Culture jamming is about jamming the signals that put us in this trance in the first place. It's about creating cognitive dissonance, disseminating as many seeds of truth to as many people as you can, with the ultimate goal of toppling existing power structures and changing the way we'll live in the twenty-first century. Because the way we live has become intolerable.
It's impossible to live a free, authentic life in America today. We've been so deeply manipulated; our emotions, personalities, and core values have become programmed. We sleep, eat, sit in a car, work, shop, watch TV, go to sleep again. I doubt there's more than a handful of free, spontaneous minutes anywhere in that cycle. Sometimes, in a bank or a mall or a supermarket, I get the sense that real life has passed me by, and I'll do anything to escape the consumerist cage.
Jensen: What are some examples of culture jamming?
Lasn: One of our best jams so far happened in November 1999, during the "Battle in Seattle" — the protests against the World Trade Organization. We produced a powerful sixty-second TV spot questioning globalization, which aired repeatedly on CNN as the protests unfolded, and on dozens of community and public-access stations in the weeks leading up to the protests. A radio version aired on many college radio stations. We also put up three "System Error" billboards in Seattle to inspire the protesters as they marched by. And activists all over the world who didn't make it to Seattle visited our Culture Jammers Headquarters on the Internet. It was very exciting and a great example, I think, of a new kind of pincers strategy that combines street action with sophisticated mass-media thrusts.

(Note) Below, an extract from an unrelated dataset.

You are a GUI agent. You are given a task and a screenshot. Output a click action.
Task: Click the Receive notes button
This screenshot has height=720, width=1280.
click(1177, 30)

Over the years, we've produced dozens of print "subvertisements" and TV "uncommercials." You may have seen some of them. One shows a male model holding out the elastic waistband of his underwear to peer down at his genitals, with the caption "Obsession for Men." The "Obsession for Women" TV spot begins with a collage of cool, sexy fashion images and a voice-over asking, "Why do nine out of ten women feel dissatisfied with some aspect of their own bodies?" A model then vomits into a toilet, and the voice says, "The beauty industry is the beast."
The old activist movements, especially of the left, relied heavily on text — dense manifestoes and critiques, with a drawing or a cartoon thrown in every now and then. Right from the start, we decided that culture jamming would be driven not by text but by images, sounds, and video, which slip easily into the collective psyche.

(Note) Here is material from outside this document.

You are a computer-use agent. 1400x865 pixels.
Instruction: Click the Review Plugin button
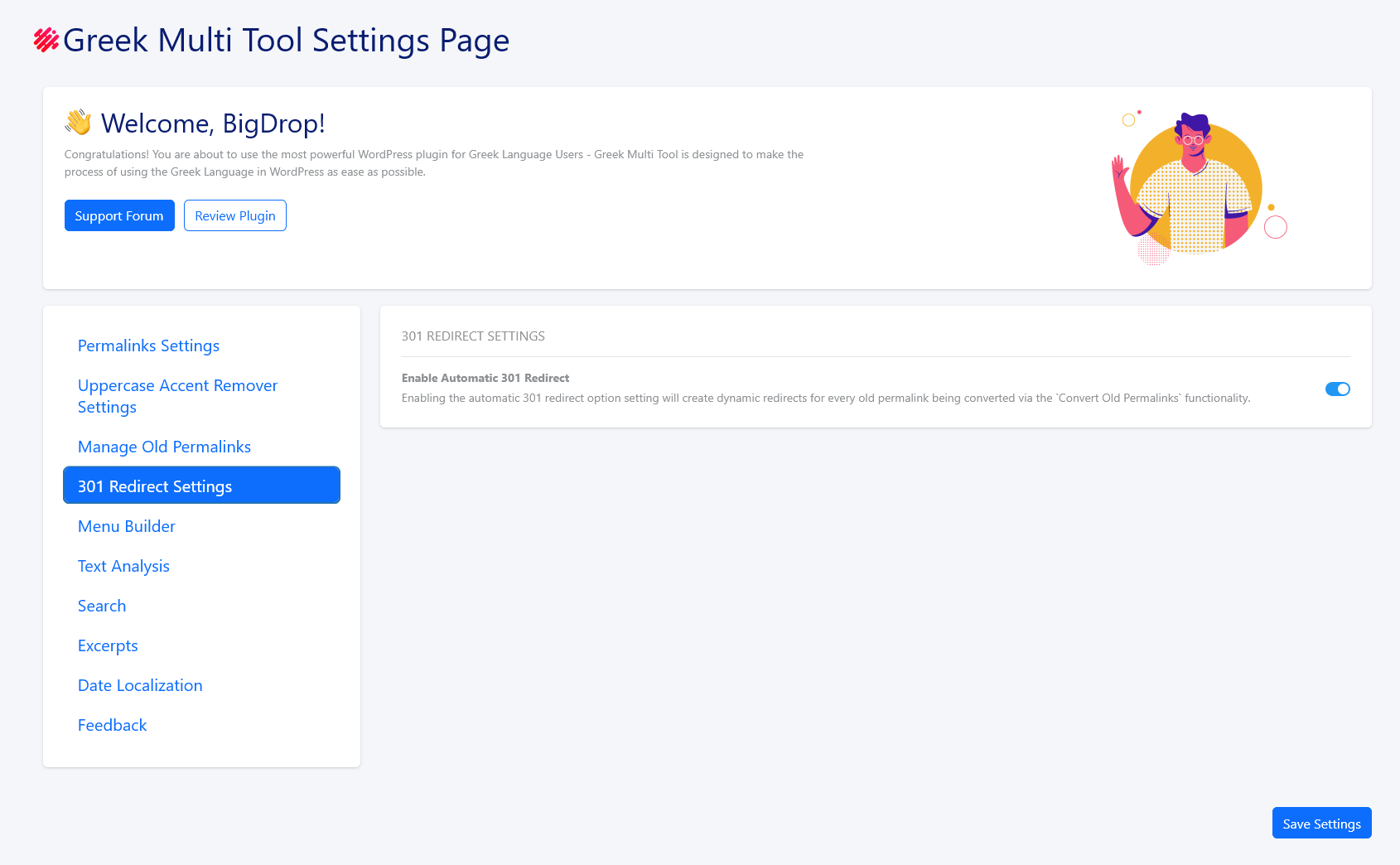click(235, 215)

Jensen: How are Adbusters and culture jamming perceived among mainstream designers and advertising people?
Lasn: Maybe 70 or 80 percent dismiss us as the lunatic fringe, but the other 20 or 30 percent welcome us as a breath of fresh air.

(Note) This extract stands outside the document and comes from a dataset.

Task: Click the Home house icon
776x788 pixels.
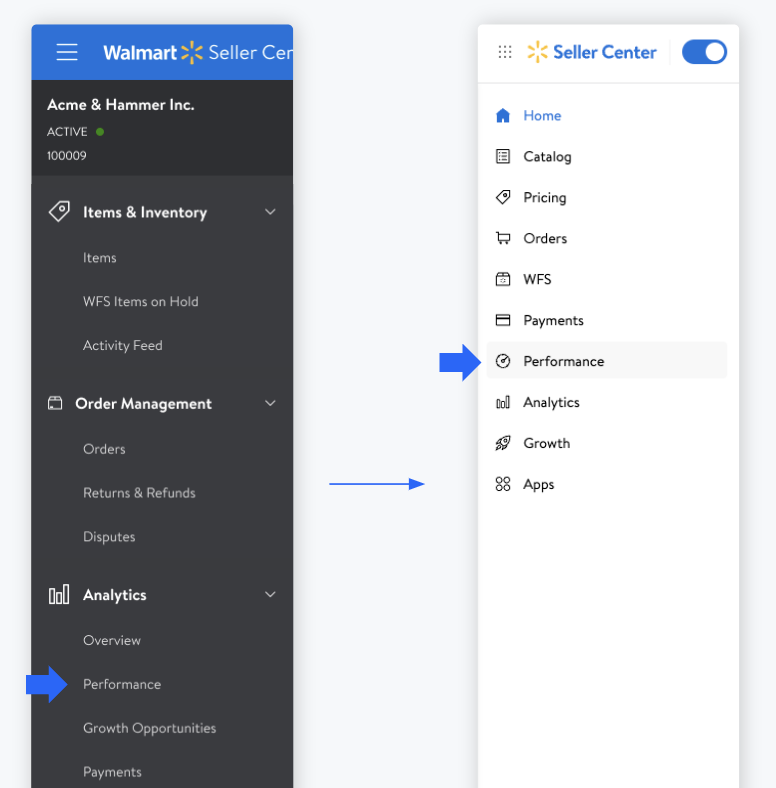Action: pos(503,115)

Jensen: That's not a bad percentage.
Lasn: Many ad-industry people feel disenchanted with the work they do and with the ethical neutrality that reigns in their profession. But advertising is a $350 billion-per-year business worldwide, and, if you've got a mortgage to pay, it's very hard to opt out of it.
Jensen: Is advertising ethically neutral?
Lasn: If you ask ad executives, "How can you possibly work on a campaign for Ford SUVs?" and you begin to explain to them about smog and the paving of the planet and global warming, they'll cut you off in midsentence with: "That's not our problem. We're artists, technicians, highly creative people. We provide a service to clients, and we don't take sides. Sure, we'll work for Ford, but we'll just as quickly do a job for Greenpeace, so stop bugging us about it." Advertising people are morally detached — and proud of it. That's why they can, with an untroubled conscience, promote even a killer product like tobacco.